What in the last 20 years has happened to sweet, dim-witted Darryl Kerrigan? Watching social media’s kneejerk disgust levelled at Queensland in the recent election— seeing the average pay-packet of a plumber rise as job prospects in the arts and academia flounder—I can’t help but draw a line. The working class will be tolerated—as long as they know their place. The very need to invent a previously oxymoronic term like ‘cashed up bogan’ keeps the working class delegated as culturally inferior, no matter how much capital they acquire.

Australian Realness is a kind of revenge fantasy that came from seeing the working class locked out of the arts. And it’s not just the arts—it’s an entire socio-political conversation. In the emergence of global alt-right movements, the white working class are an easy target and habitual scapegoat of the middle and upper classes.
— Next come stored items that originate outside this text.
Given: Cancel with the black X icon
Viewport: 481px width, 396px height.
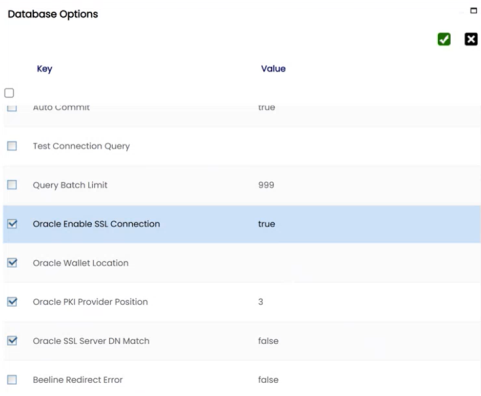Looking at the screenshot, I should [471, 39].
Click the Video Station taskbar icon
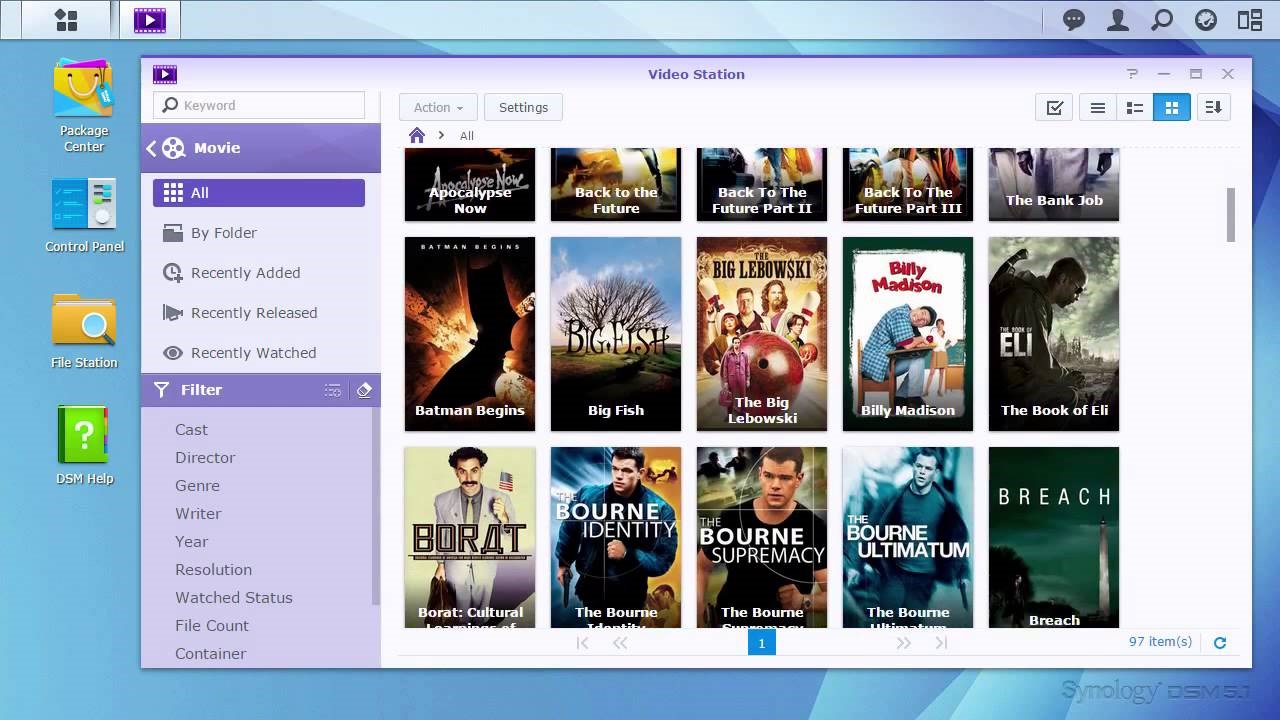Viewport: 1280px width, 720px height. click(x=149, y=19)
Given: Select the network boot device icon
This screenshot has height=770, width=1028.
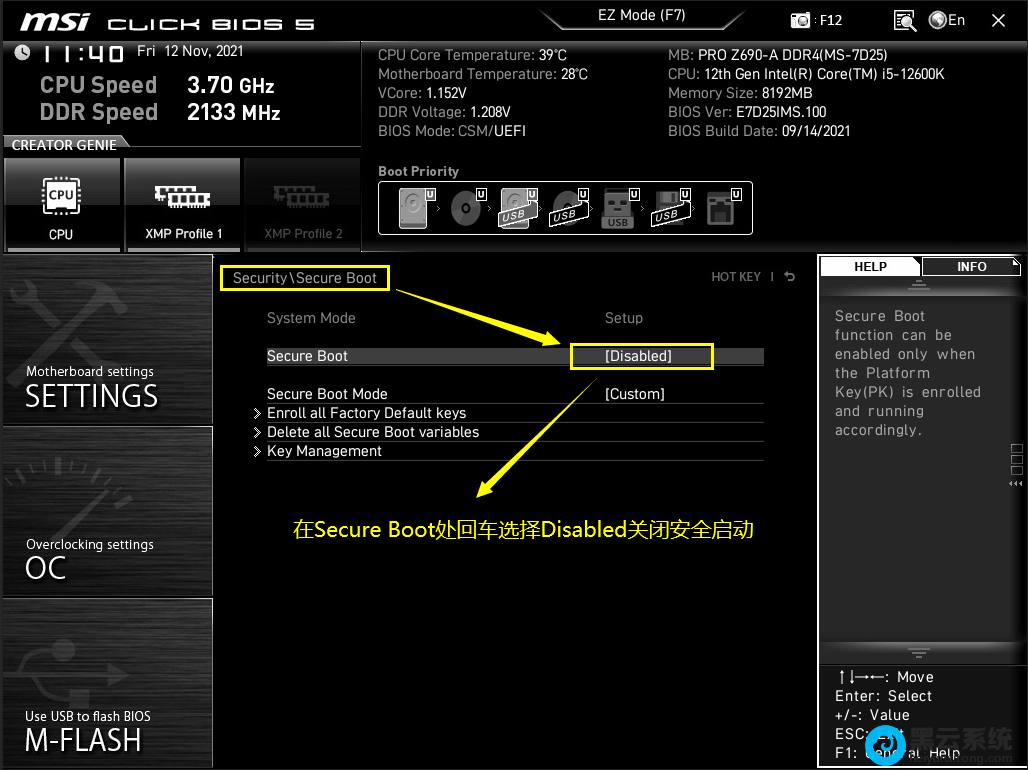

This rift, created by politicians and fuelled by the media, provides a great distraction from the continued exploitation of people and resources under late capitalism. It also whitewashes a group of people that has always been ethnically diverse. But this rift can only flourish if we continue to fear frank conversations about class.

I have read some incredible analysis in researching this play—I am so grateful to the incisive writing of people like Jeff Sparrow, Mel Campbell and Rebecca Harkins-Cross, amongst others. I owe a particular debt to Tony Birch’s incredible thesis Framing Fitzroy, which details the gentrification of a once working class and migrant suburb.

My reflection on class is from that of a coloniser. Perspective on class from an Indigenous and an immigrant perspective desperately needs to be prioritised in our national narrative, as well as in our theatres.

My favourite part of the development and rehearsals of this play has been the conversations it sparks about what class means in Australia today. If these conversations can continue to be encouraged by this work in some way—well, I’ll be bloody stoked.